BEGIN Stored rows
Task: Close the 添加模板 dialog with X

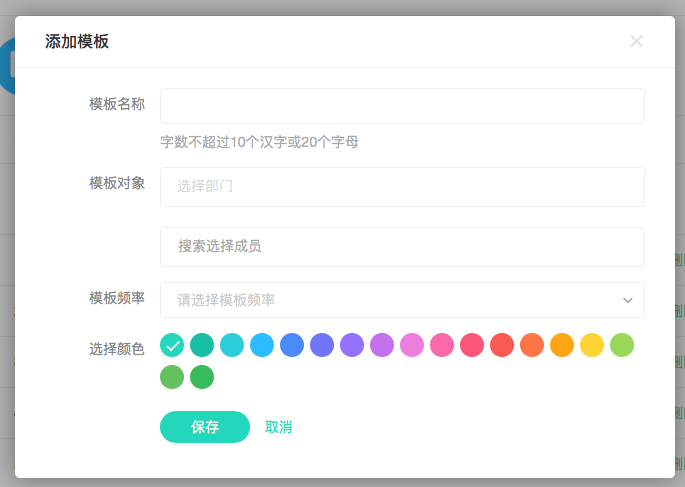Action: click(x=636, y=41)
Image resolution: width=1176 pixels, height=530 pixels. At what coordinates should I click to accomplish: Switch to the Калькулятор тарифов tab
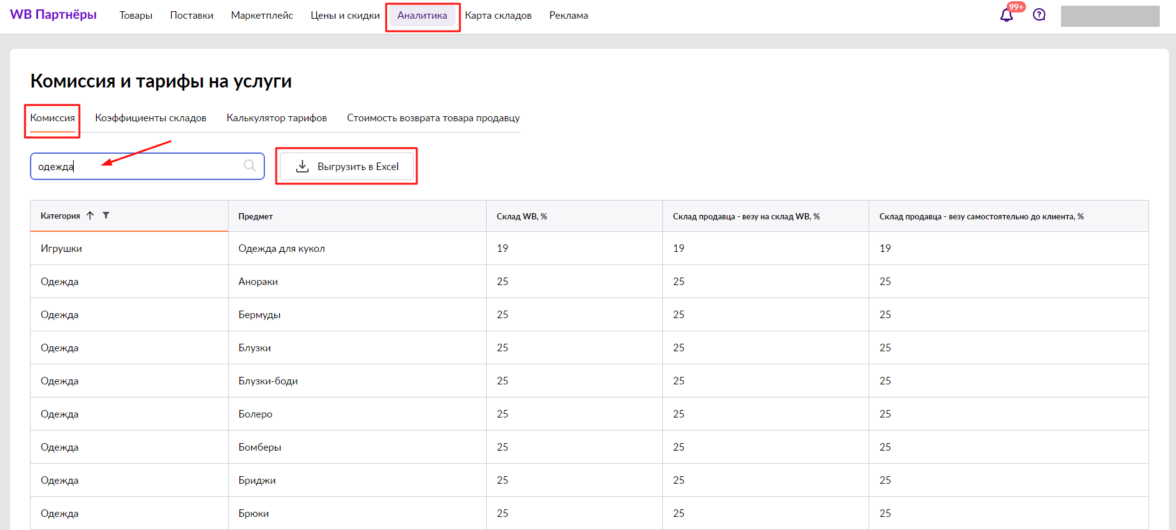(x=276, y=118)
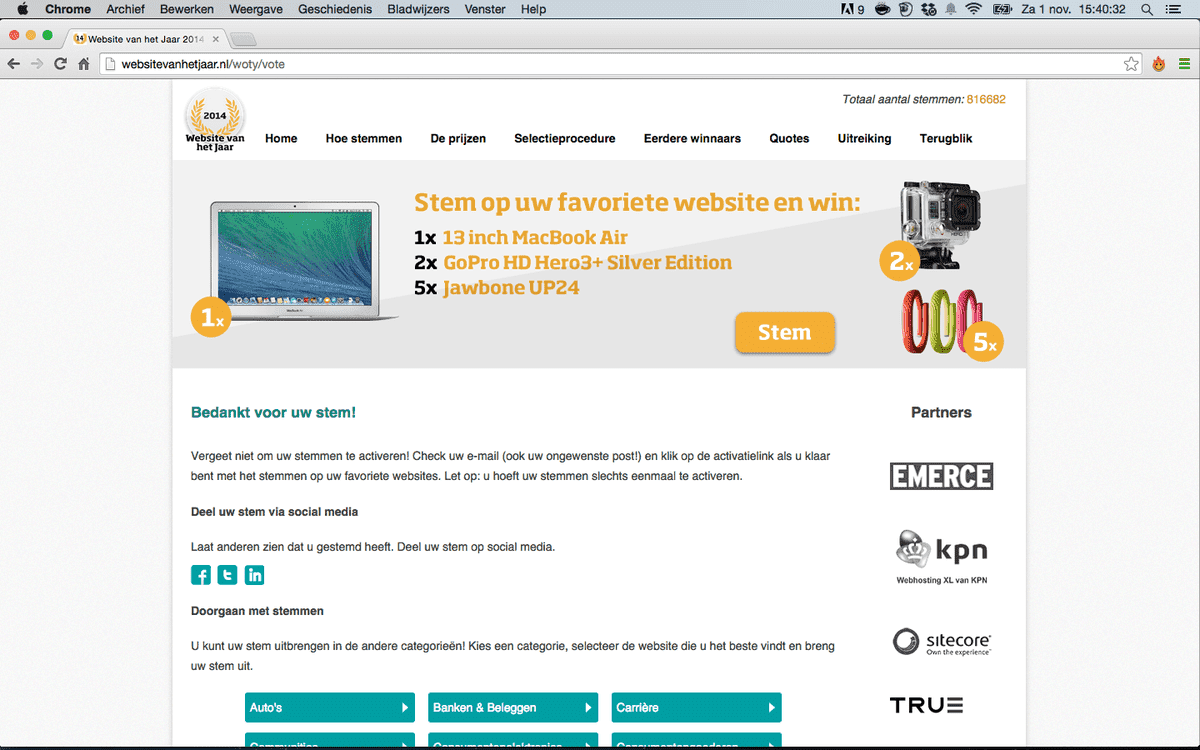Expand the Carrière category

tap(696, 707)
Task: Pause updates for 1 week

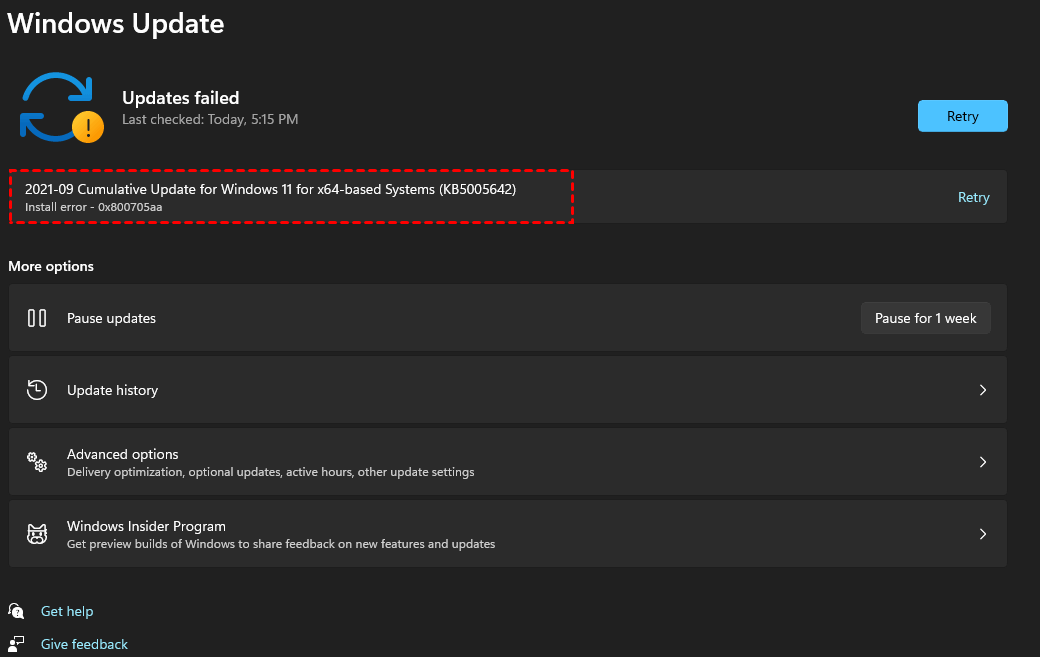Action: tap(925, 318)
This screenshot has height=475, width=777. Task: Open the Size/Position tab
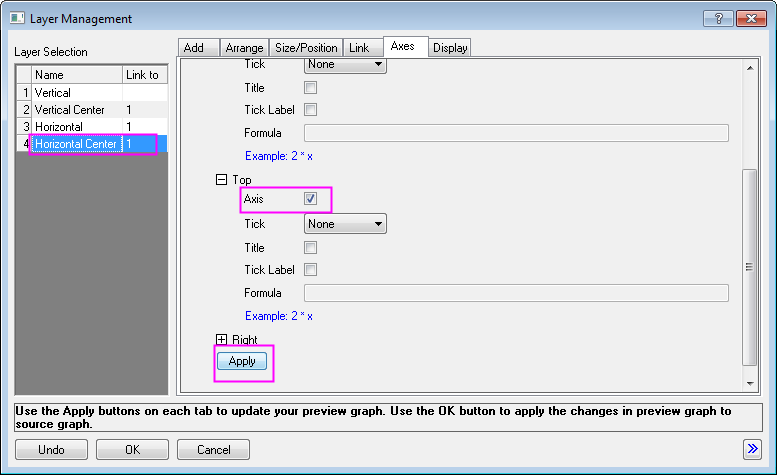click(x=305, y=48)

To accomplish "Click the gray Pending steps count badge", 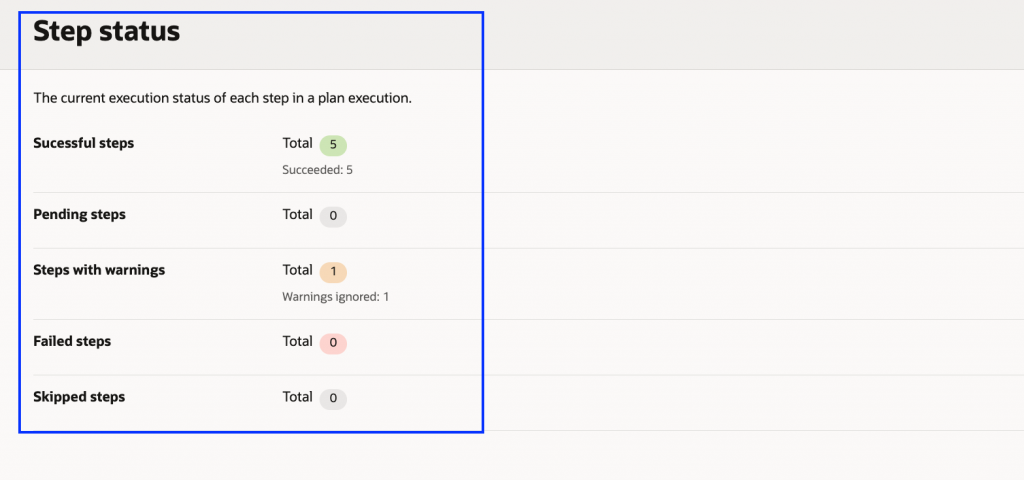I will tap(333, 216).
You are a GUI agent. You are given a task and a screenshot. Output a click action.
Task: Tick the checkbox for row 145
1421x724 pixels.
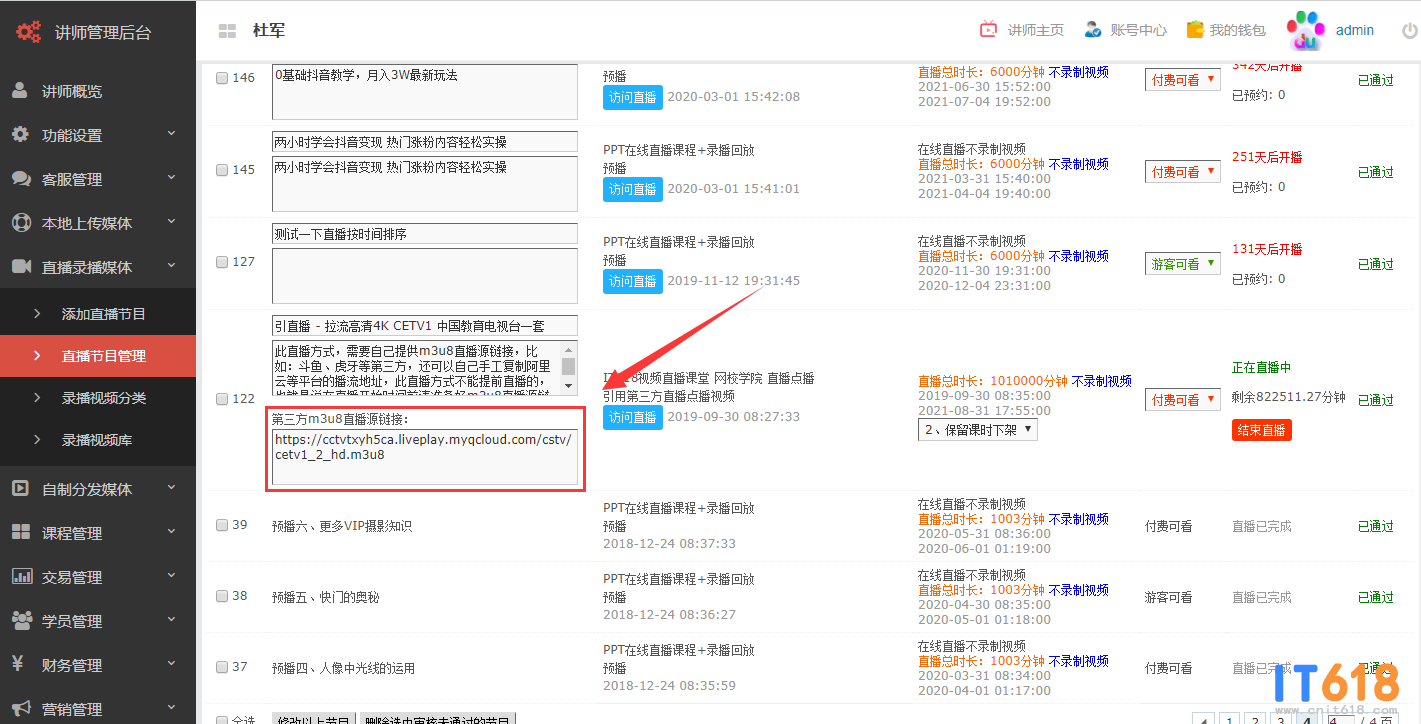click(x=222, y=170)
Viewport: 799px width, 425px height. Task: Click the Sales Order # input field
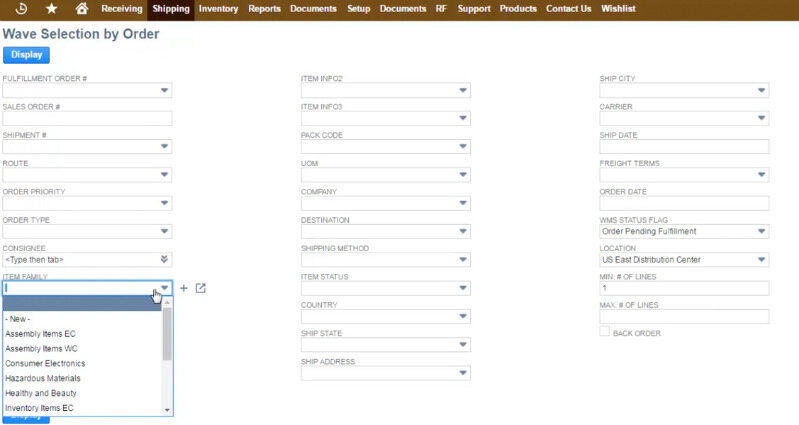(87, 119)
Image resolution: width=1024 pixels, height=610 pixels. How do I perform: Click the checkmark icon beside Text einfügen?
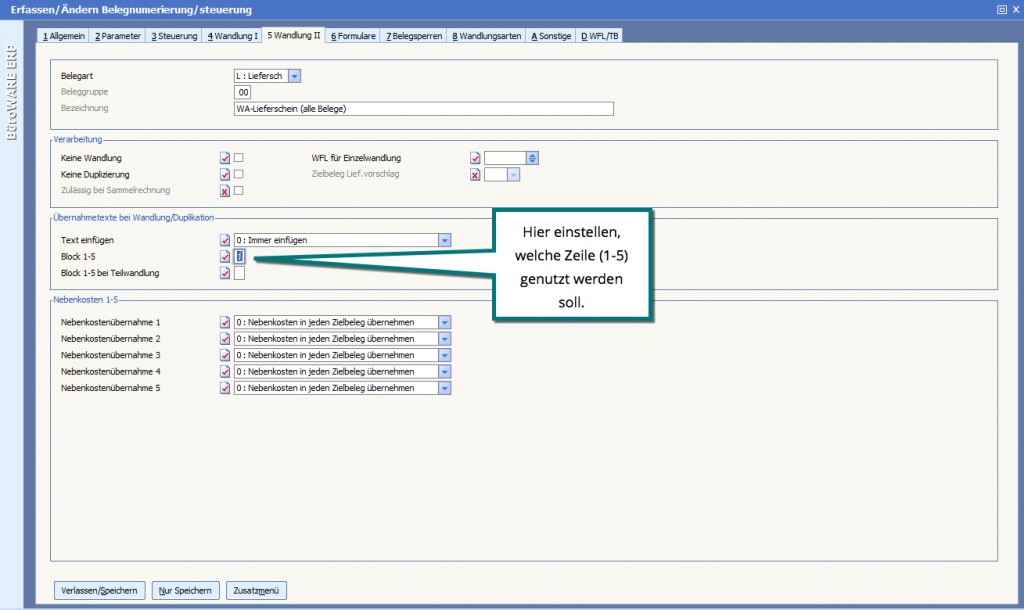(225, 240)
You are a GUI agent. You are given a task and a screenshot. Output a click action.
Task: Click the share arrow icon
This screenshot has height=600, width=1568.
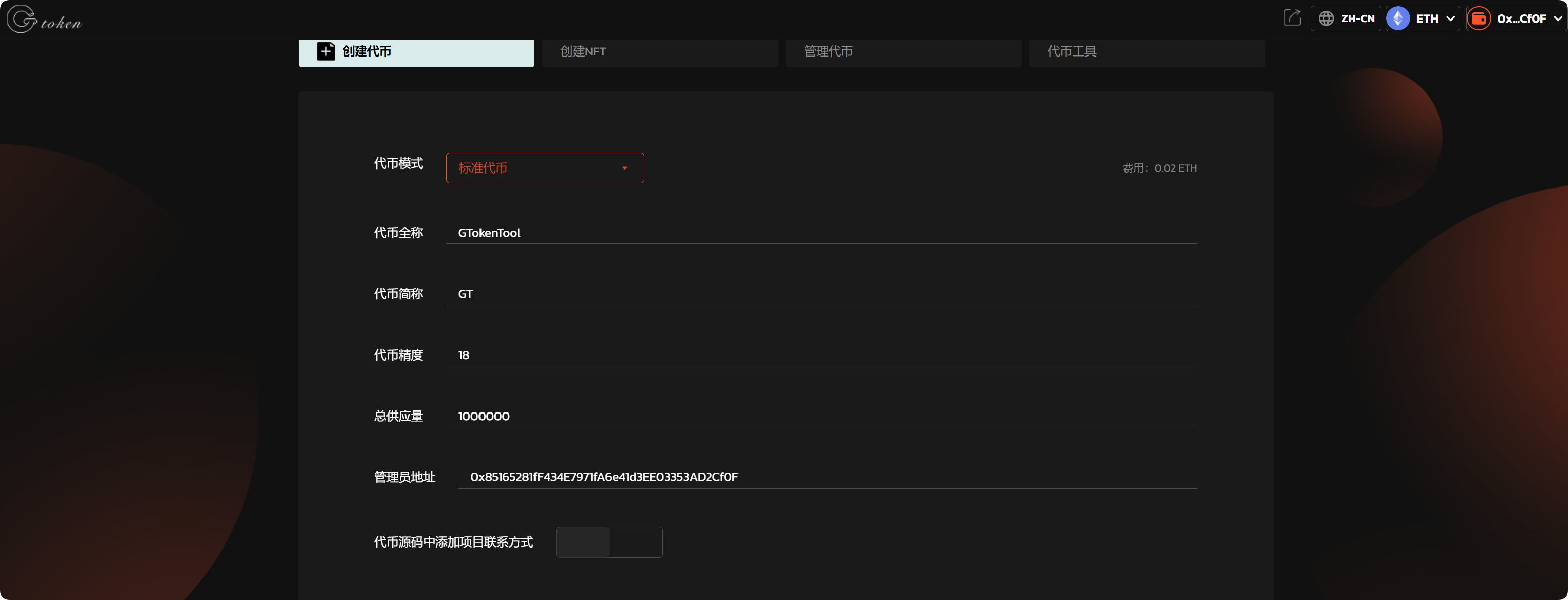pyautogui.click(x=1292, y=18)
END Stored rows
Pull out every line of the data above that contains the word "This", and copy each one in full.

This screenshot has height=475, width=777. Task: Open the Size/Position tab
This screenshot has height=600, width=1568.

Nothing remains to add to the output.